Shark Chronicles 008 – 24 hrs tracking
Posted by Enrico Gennari & Toby Keswick on April 3, 2008
We successfully completed a twenty four hour tracking session of Sampla, our first tagged shark.
It was a gruelling tracking session, not least because it involved only me (Enrico), Andrea and Antonin (our two first students).
We worked rotating shifts: one hour off (sleep), one hour skippering the boat and one hour doing receiver work (listening for the acoustic signal, thereby tracking the shark). Every 10 minutes, we recorded the shark’s GPS coordinates and swimming direction, the surface water temperature and the bottom depth. Every hour we noted the environmental conditions including: wind speed and direction, swell height and direction, water visibility, and water column temperature (specifically, we needed to establish the depth of the thermocline).

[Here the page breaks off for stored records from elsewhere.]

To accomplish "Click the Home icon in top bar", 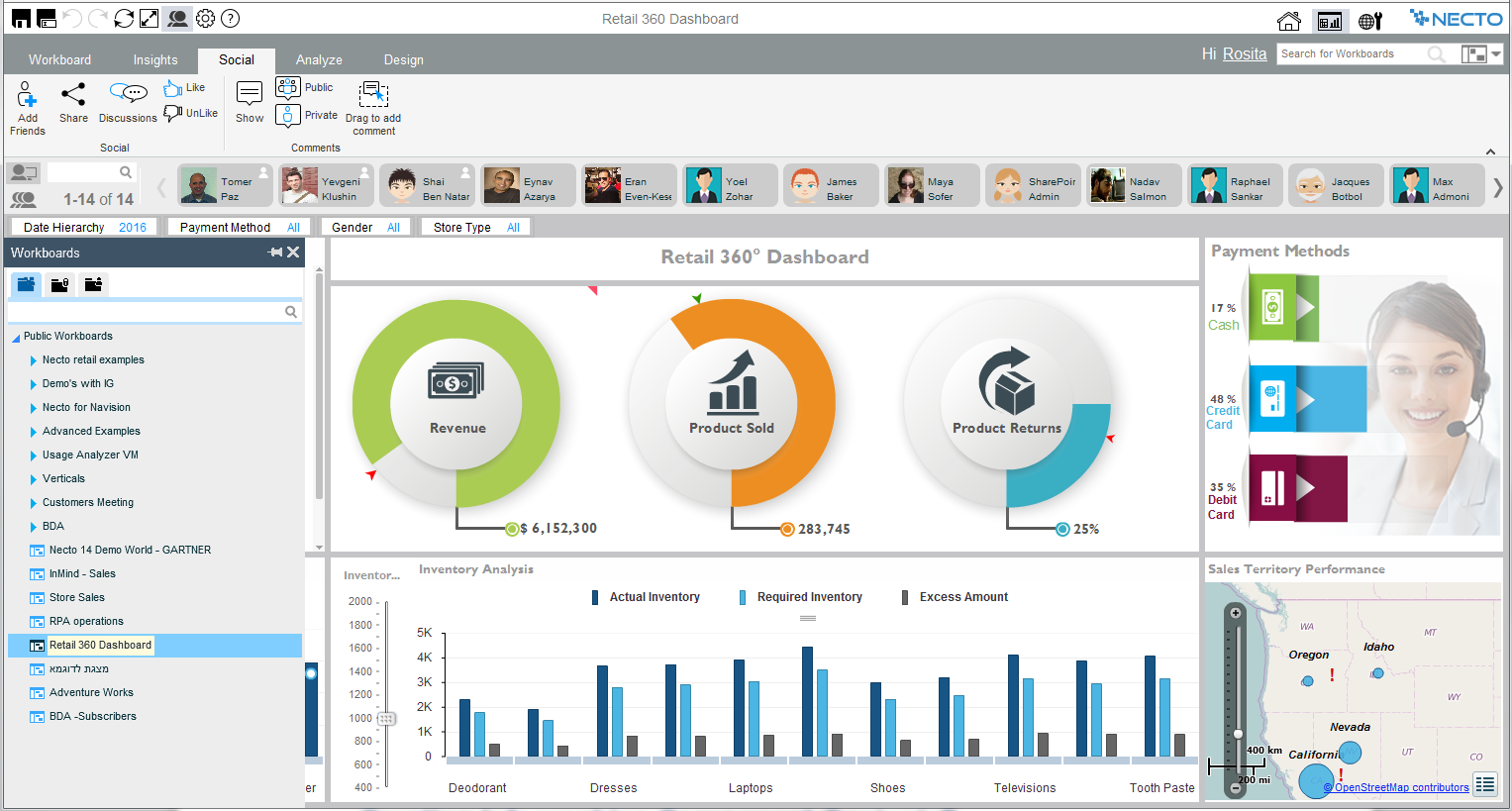I will click(1288, 21).
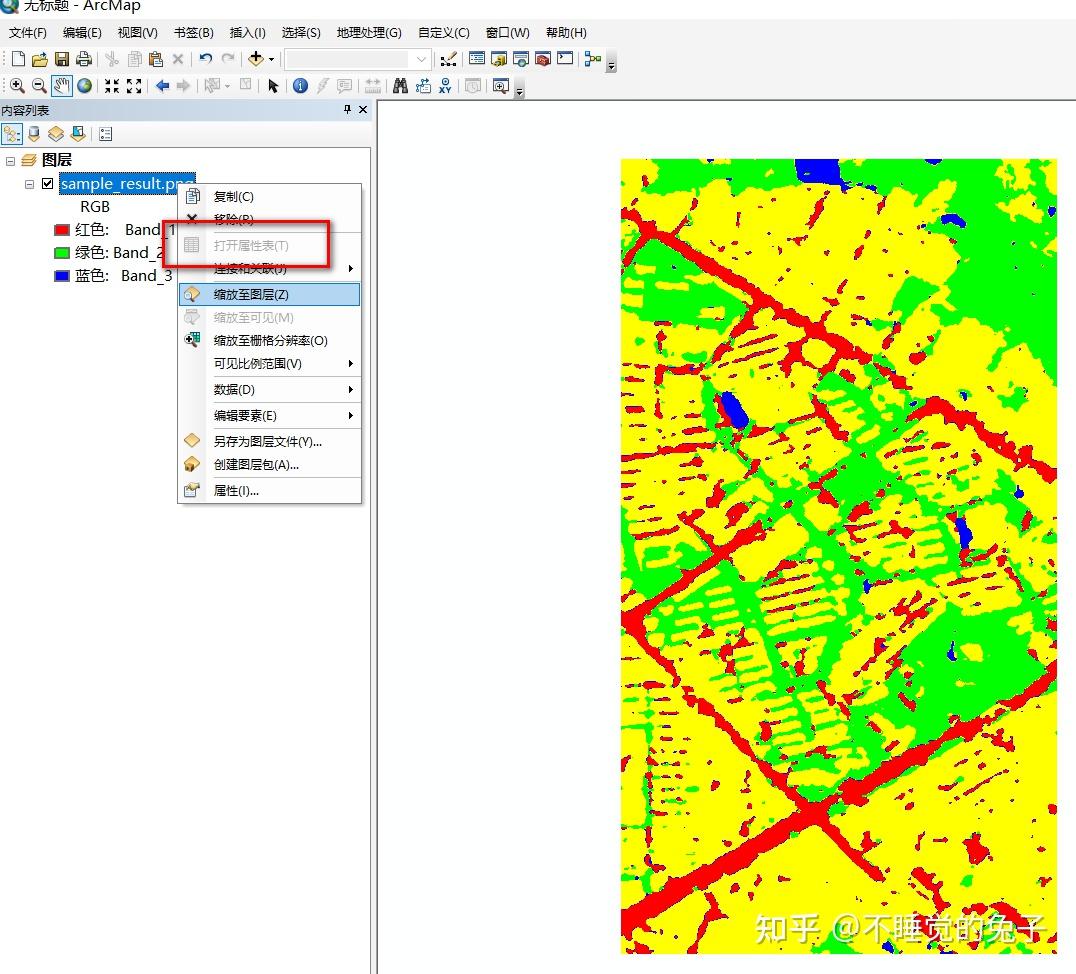Open the 地理处理(G) menu
Image resolution: width=1076 pixels, height=974 pixels.
369,33
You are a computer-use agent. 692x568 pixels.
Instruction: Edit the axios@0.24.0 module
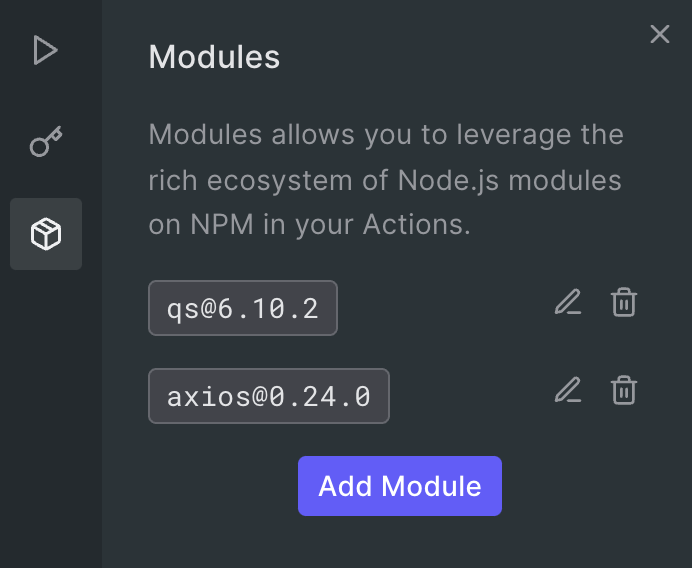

The ping of the receiver gave you an umbilical-like connection to the swimming shark, and a certain comfort that it was there and desperation to keep it there – evoking the scene of the old man and his fish in Hemingway’s famous story. We were alone, between the expanse of the night sky and the Indian Ocean, keeping an acoustic rein on our shark. The cold, dark and lack of sleep made keeping in touch with the shark difficult, a couple of times Sampla managed to escape the 500m range of our receiver. With calm and perseverance, acoustic connection was soon re-established.
Once back in Mossel Bay we celebrated our first 24 tracking session with the famous Pirate’s breakfast at the local tavern “Sea Gypsy”.
We will track Sampla again. Soon we hope to tag new sharks with acoustic tags, but the acoustic tags will be enhanced. The tags will feature sophisticated devices designed to provide us with more information about the biology and ecology of the white shark.